Written by Terry Flanagan | Nov 13, 2014 8:10:40 PM

The buy side remains ambivalent about swap execution facilities, viewing them on the one hand as a threat to their traditional OTC trading relationships but on the other as holding the potential for technological innovations as has occurred in other asset classes.

“The SEF mandate has added a horizontal model relative to the vertical model we have with futures,” Supurna VedBrat, managing director of electronic trading and market structure for BlackRock’s trading and liquidity strategy group, said during a panel discussion at Wednesday’s Sefcon V conference in New York. “The idea was that it would help to generate more product innovation, and not allow monopolies to form. We have protocols like RFQ and central limit order books in other markets, and those are now being thought through for trading interest-rate swaps.”

SEFs officially launched a year ago, and trading commenced in February with the Made Available to Trade (MAT) determinations. Since then, the SEF markets have become bifurcated, with dealer-to-consumer platforms such as Bloomberg competing with dealer-to-dealer platforms run largely by the interdealer brokers: BGC, GFI, Icap, Tradition, and Tullet Prebon.

Trading in interest rate swaps and other non-FRA (forward rate agreement) instruments reached $1.02 trillion in the week of Sept. 8, the highest level since June, according to the Futures Industry Association’s SEF Tracker. Tradeweb’s share of non-FRA volume peaked at 16.8% in the week of Sept. 8, a record for that SEF. BGC and Bloomberg also gained market share in non-FRA trading in September.

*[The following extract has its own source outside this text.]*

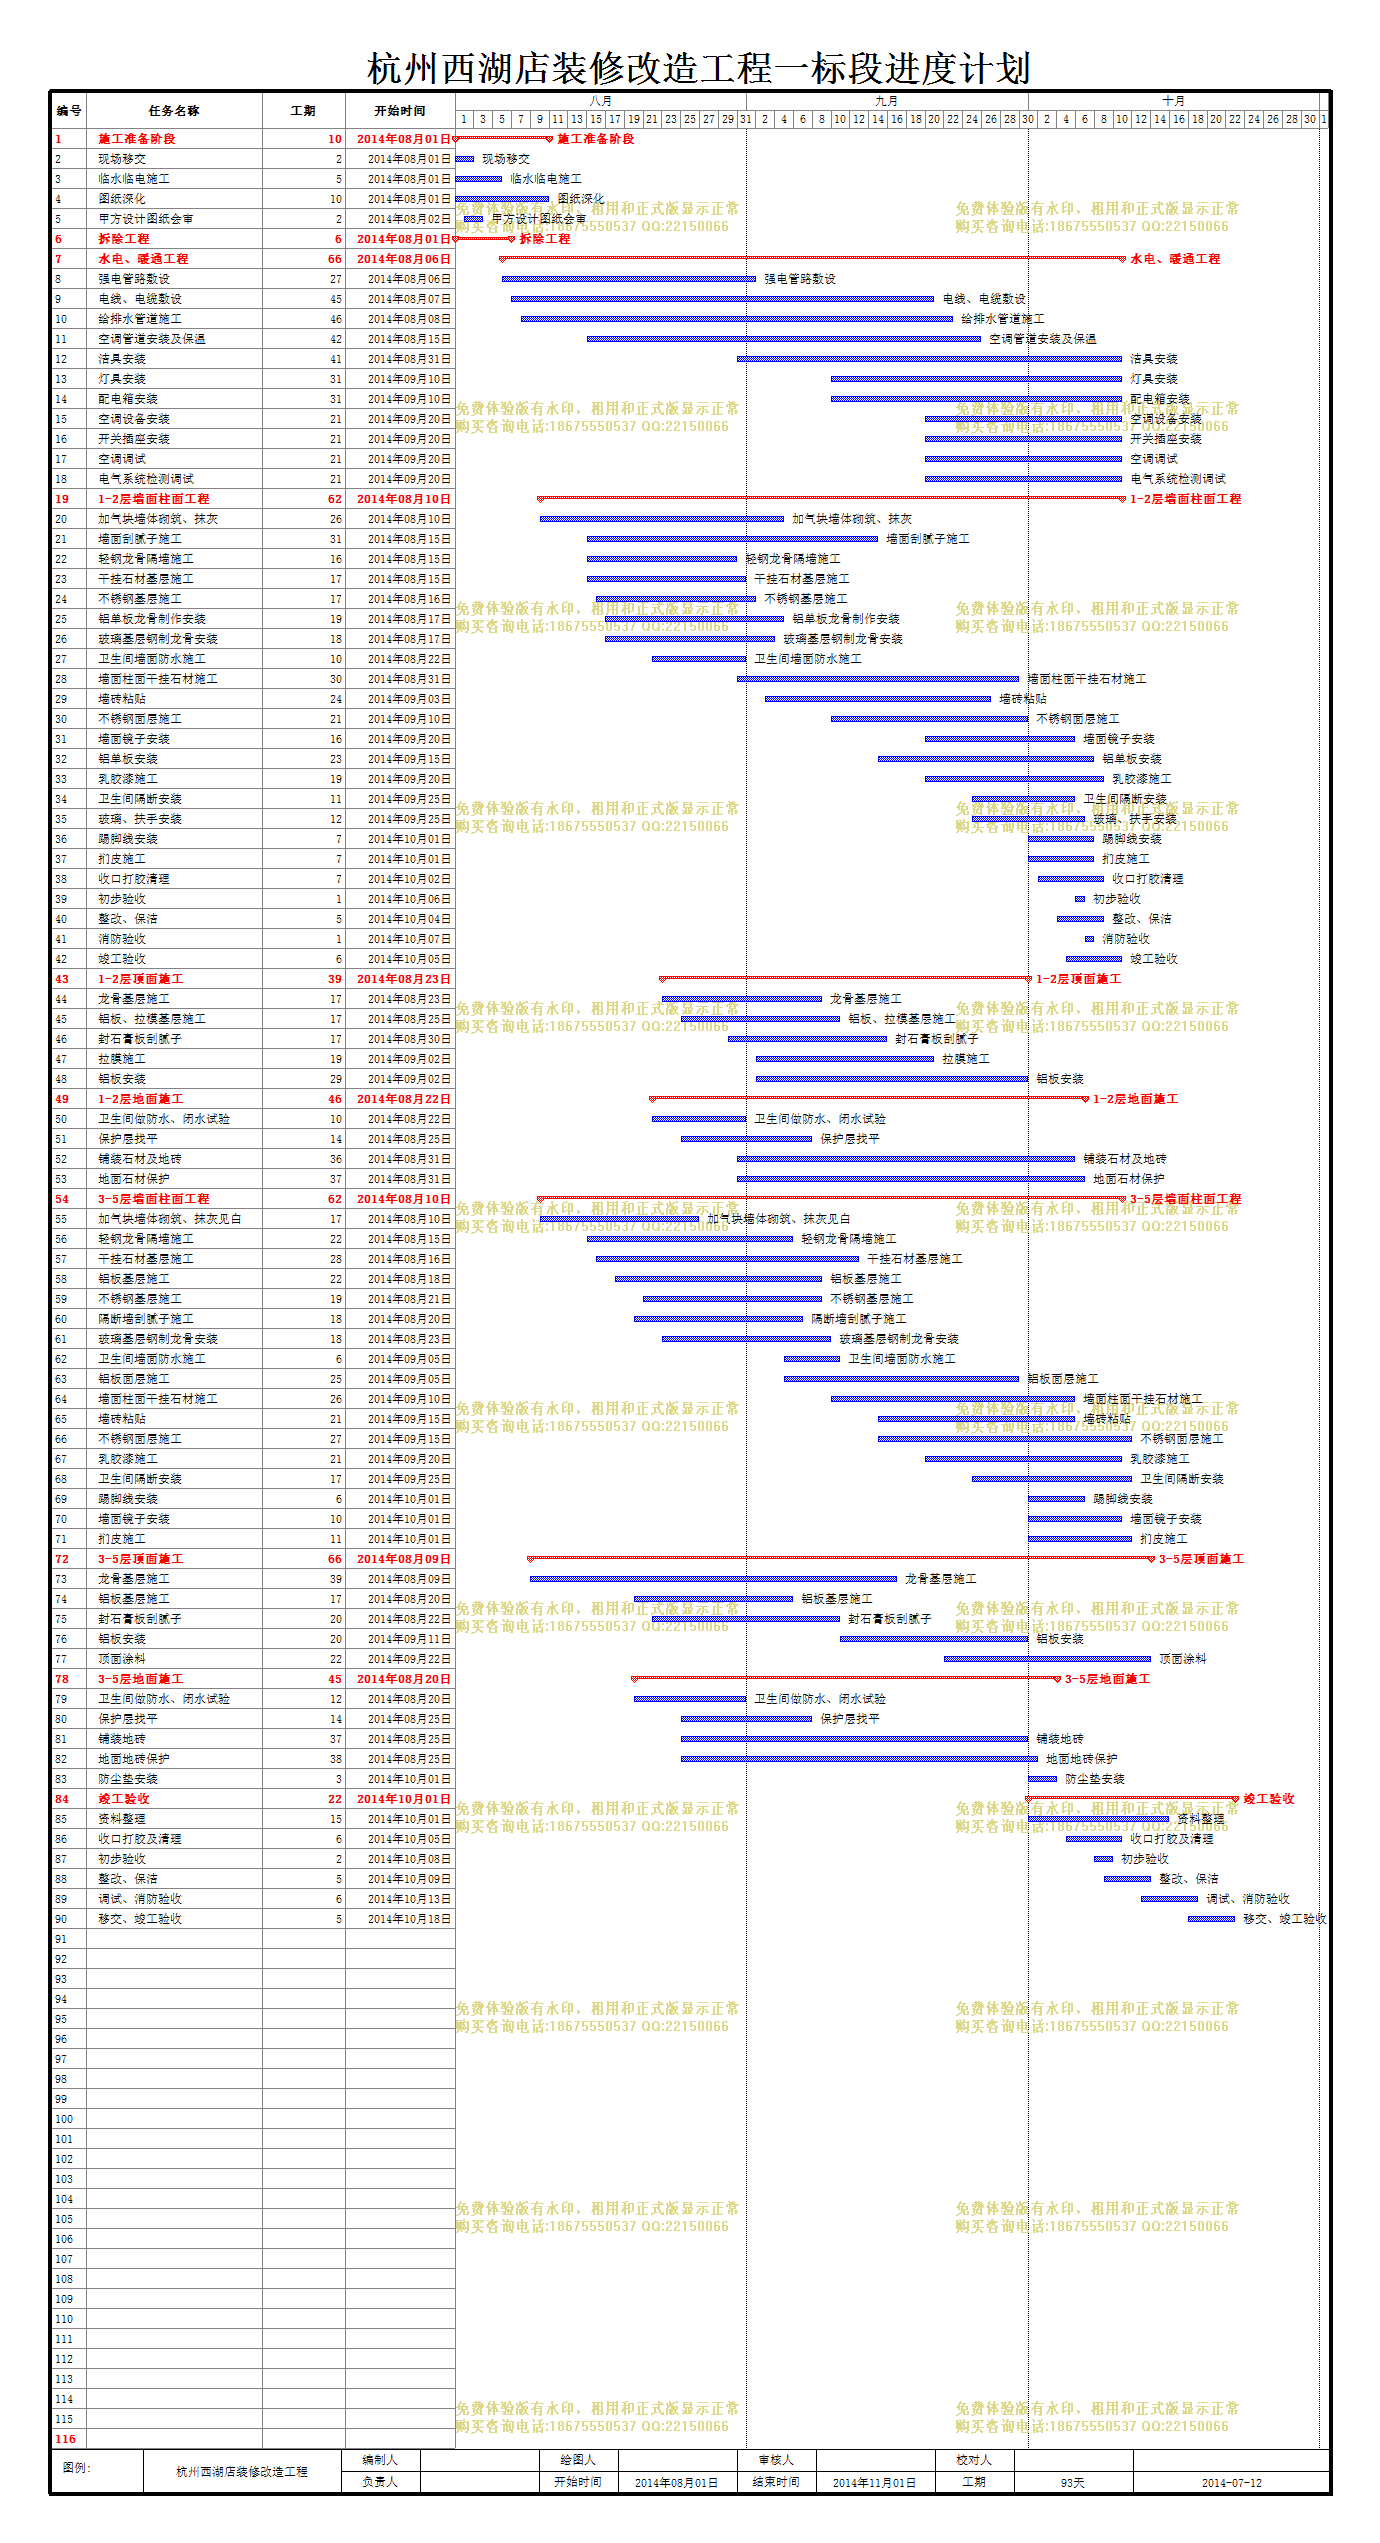Screen dimensions: 1380x2543
Task: Click the 任务名称 column header
Action: pos(174,111)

While the majority of buy-side users continue to prefer trading via name give up request for quote (RFQ), which is most similar to the old way of phone trading as is possible under the CFTC’s rules, the new market structure has only just started to take shape, with many opportunities still on the table for incumbent, inter-dealer broker and new entrant SEFs, according to Greenwich Associates.

“I’m a big believer in diversity of competition,” Yanfeng Chen, head of interest rate swap trading at Citadel Securities, said during Wednesday’s panel discussion. “There should be a diverse range of liquidity providers. There should be a diverse range of different SEFs. There should be a different range of execution methods, from fully name give up RFQ to fully anonymous CLOB. This will provide choices to end users. If you believe that by giving up your name you’ll get a better price then you can use RFQ. If you like the fully anonymous CLOB then you have an option.”

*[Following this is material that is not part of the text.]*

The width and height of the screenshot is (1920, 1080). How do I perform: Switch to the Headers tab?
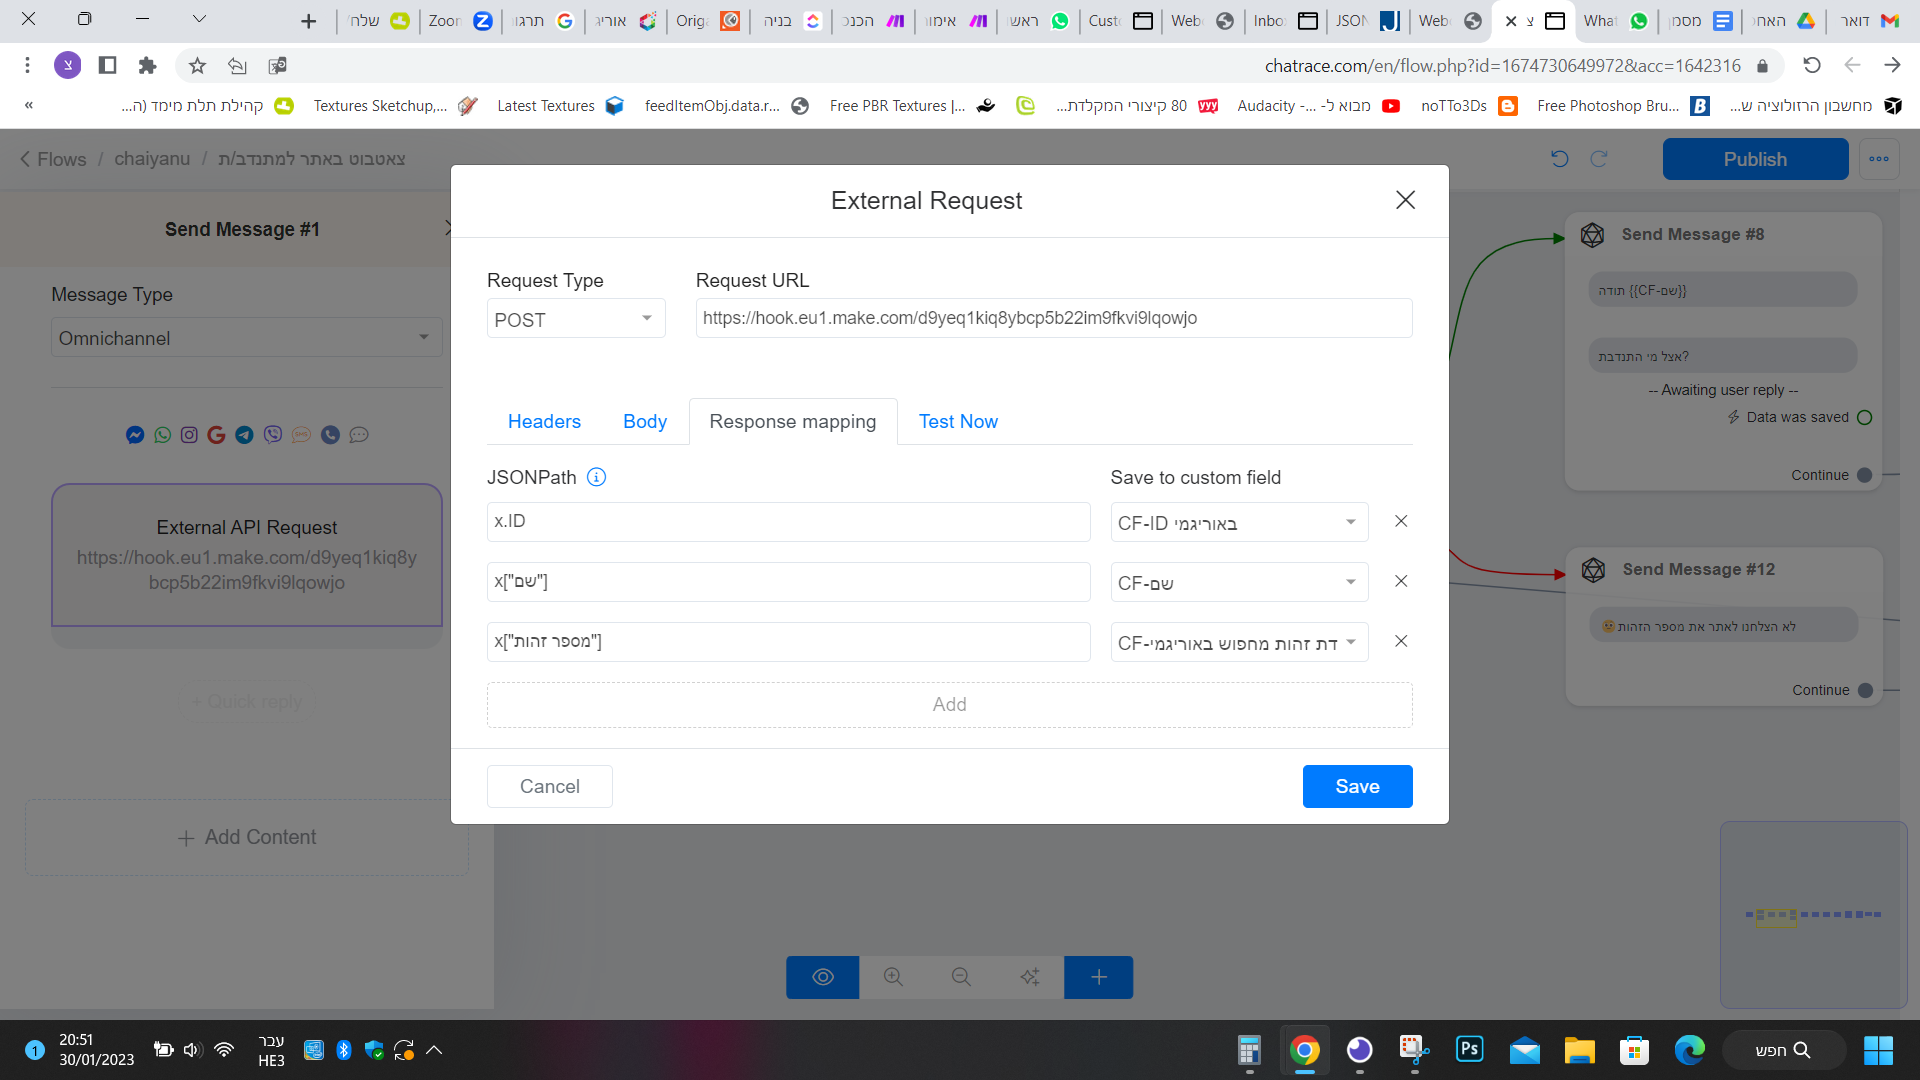coord(544,421)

The majority of new OTC derivatives electronic infrastructure will continue to be built or made available as independent communities, so it’s vital for OTC derivatives market participants to join these communities as soon as is possible, according to Aite Group.

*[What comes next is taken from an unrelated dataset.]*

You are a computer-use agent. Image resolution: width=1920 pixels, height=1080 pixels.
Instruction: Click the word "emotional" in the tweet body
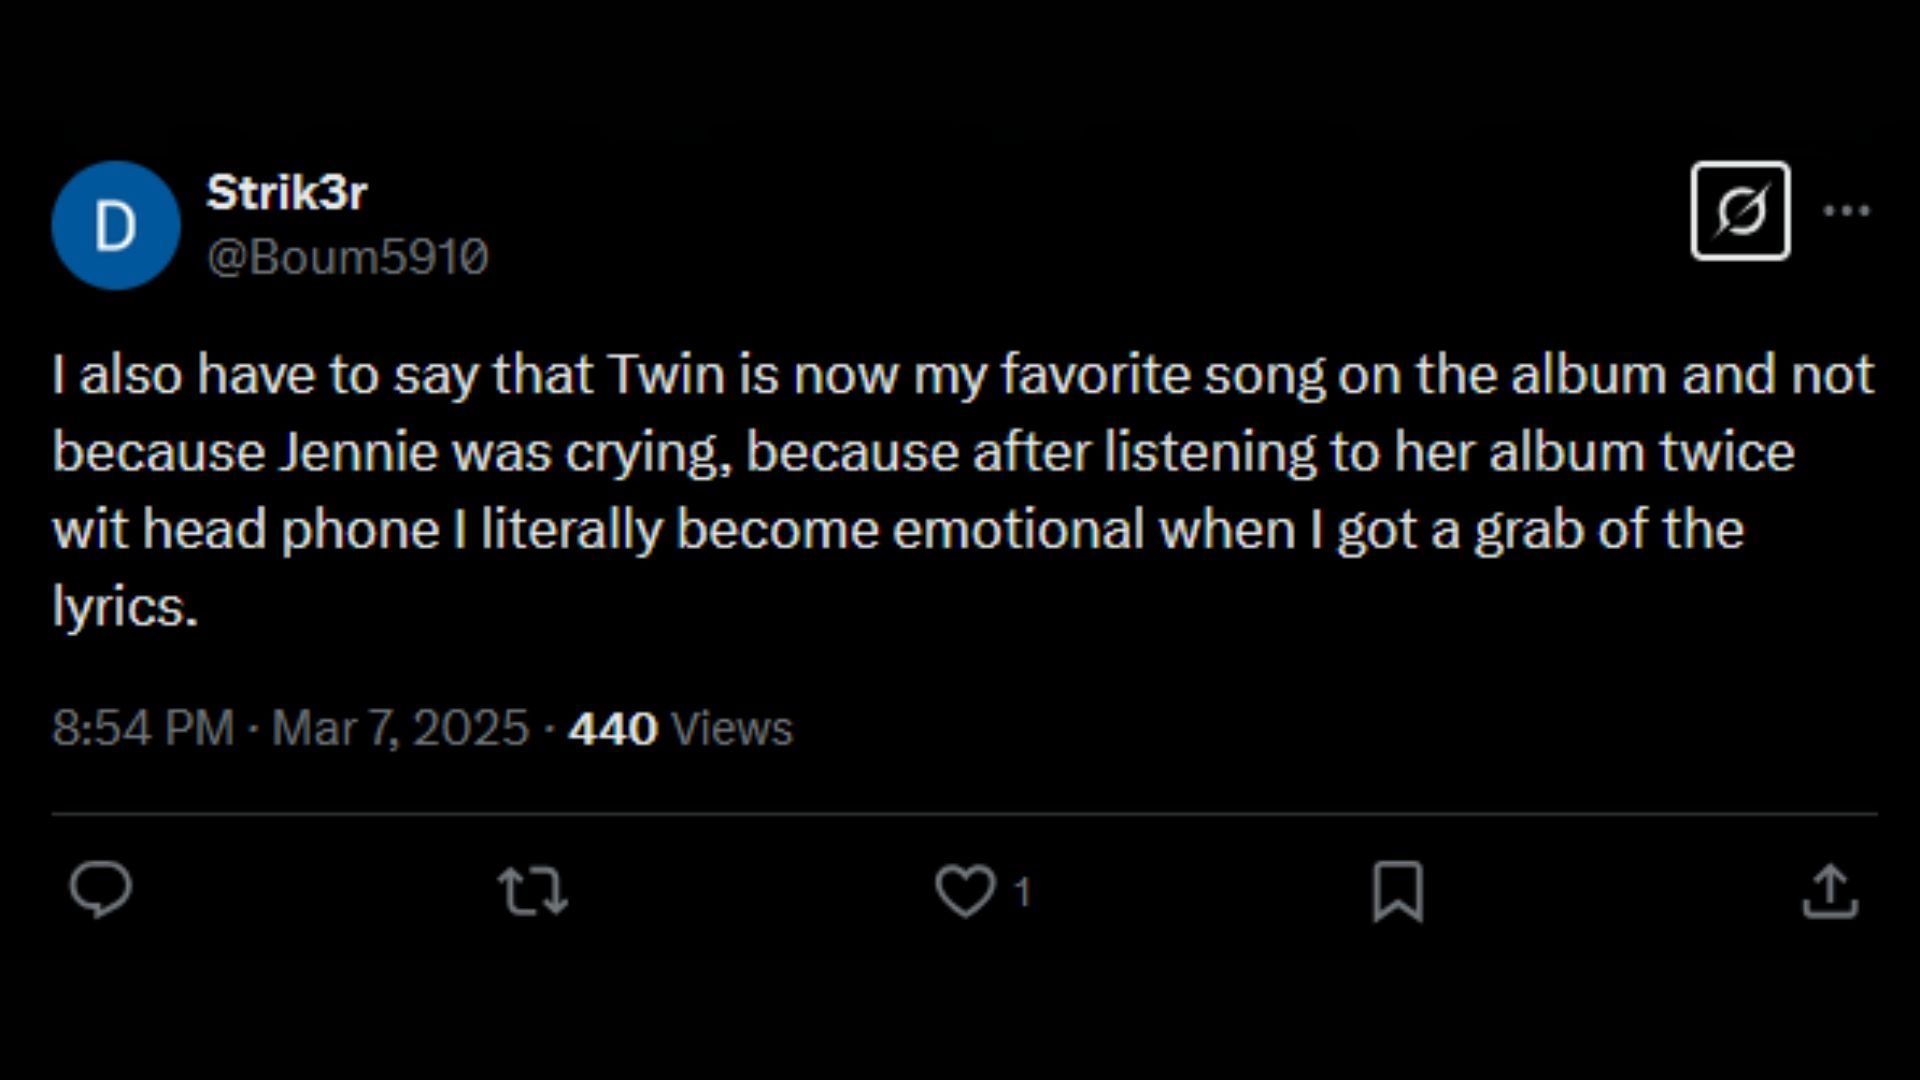coord(1017,529)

"Despite shared infrastructure and open standards, market participants must be the ones to demand integration of electronic OTC derivatives systems into front ends and GUIs," said David Weiss, senior analyst in institutional securities & investments at Aite Group, said in a release.

"Such integration is now lagging behind what market participants have taken for granted for decades in listed markets, and desktop real estate is already at a premium, so much work still needs to be done."

It’s incumbent on the buy side to make itself more efficient in the way it accesses OTC liquidity, VedBrat said. “Granted it’s fragmented, and that’s where technology partners and trading technologies becomes instrumental in making it efficient for us to trade,” she said.

The goal, VedBrat said, is to be able to “tap into some of the D2D liquidity that was traditionally separate from D2C liquidity."